2. 2. A. der Bundesregierung: Über das AFG hinaus wird von der Bundesregierung über das zuständige Bundesministerium für Arbeit- und Sozialordnung A. betrieben. In den 70er Jahren waren wichtige Beispiele der Anwerbestopp für ausländische Arbeitnehmer vom November 1973, Sonderprogramme für Mobilitätsförderung, Lohnkostenzuschüsse, Regionen mit besonderen Beschäftigungsproblemen, für Zielgruppen wie Schwerbehinderte oder bei der Berufsausbildung benachteiligter Jugendlicher. 1978 erreichten derartige Maßnahmen einen Anteil von 6% an allen aktiven Ausgaben. In den 80er Jahren bilden gesetzliche Maßnahmen den Schwerpunkt der A. seitens der Bundesregierung. Beispiele sind: Das Rückkehrförderungsgesetz für ausländische Arbeitnehmer und ihre Familien; das Vorruhestandsgesetz zur Förderung der Wiederbesetzung von Arbeitsplätzen, die vorzeitig in Rente ausscheidende Arbeitnehmer als 58-jährige für Arbeitslose oder Angelernte freimachen; das Beschäftigungsförderungsgesetz, das u.a. befristete Arbeitsverträge zur Einstellungserleichterung bietet; Appelle für mehr Teilzeitarbeit und gegen Überstunden sowie Arbeitszeitgesetze geben der A. neuerdings auch eine arbeitszeitpolitische Komponente. Gegen die Ende der 80er Jahre besonders bedrohliche Langzeitarbeitslosigkeit wurden Sonderprogramme eingesetzt. Schließlich wirkt auch die Förderung der Existenzgründung arbeitsmarktentlastend.

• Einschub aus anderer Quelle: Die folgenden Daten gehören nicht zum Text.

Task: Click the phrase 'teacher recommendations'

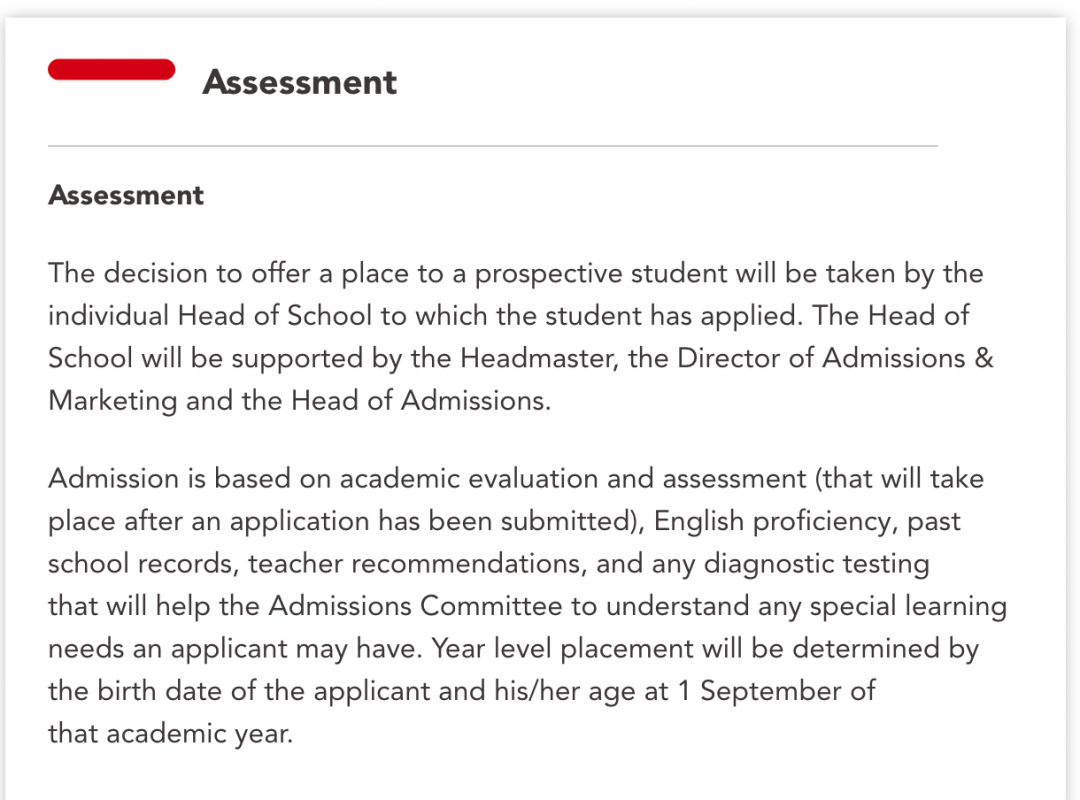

2. 3. A. der Tarifvertragsparteien: Teils in Ergänzung gesetzlicher Regelungen, teils aus eigener Initiative beider oder nur einer Tarifvertragspartei sucht die Verkürzung und Flexibilisierung von Arbeitszeit und Arbeitsleben, etwa durch die Tarifverträge zum Vorruhestand (flexible Altersgrenze) oder zur Verkürzung der Wochenarbeitszeit, der anhaltenden arbeitsmarktpolitischen Herausforderung gerecht zu werden.
3. Wirkungen der A. Die A. nach dem AFG kann das globale Arbeitsmarktungleichgewicht nicht beheben. Die BA-Maßnahmen führen gegenwärtig dazu, daß der Arbeitsmarkt pro Jahr um mehrere hunderttausend Personen im Sinne vermiedener Arbeitslosigkeit entlastet wird. Auch den gesetzlichen und tarifvertraglichen Maßnahmen kommen beträchtliche Arbeitsmarktwirkungen zu. Nach erheblichen Leistungskürzungen 1982ff. sind die Leistungsverlängerungen für ältere Arbeitslose ein Versuch, auch der sozialen Sicherungsfunktion der A. gerecht zu werden. Die A. bleibt flankierend und für eine entscheidende Arbeitsmarktentlastung sowie soziale Sicherung auf eine Gesamtpolitik für Vollbeschäftigung, berufliche Bildung und Arbeitszeitverkürzung angewiesen. Die A. ergänzt diese Ansätze vor Ort, in Problemregionen und -branchen sowie bei besonderen Zielgruppen. Die Beschäftigungskatastrophe in den neuen Bundesländern soll durch verstärkten Einsatz aller AFG-Instrumente gemildert werden.
Literatur: G. Bruche/J. Kühl, Chronik zur Arbeitsmarktpolitik. Beiträge zur Arbeitsmarkt- und Berufsforschung 99. Nürnberg 1986. U. Engelen-Kefer/J. Kühl/P. Peschel, Beschäftigungspolitik.
3. A., Köln 1990. J. Kühl, Das Arbeitsförderungsgesetz (AFG) von 1969. Grundzüge seiner arbeitsmarkt- und beschäftigungspolitischen Konzeption, in: Schwerpunktheft Arbeitsmarktpolitik der Mitteilungen aus der Arbeitsmarkt- und Berufsforschung 3, 1982. G. Bruche/B. Reissert, Die Finanzierung der Arbeitsmarktpolitik. Frankfurt/Main, New York 1985. J. Kühl, Beschäftigungs- und Arbeitsmarktpolitik in den 1970er und 1980er Jahren. Beiträge zur Arbeitsmarkt- und Berufsforschung 137. Nürnberg 1990, 15-40.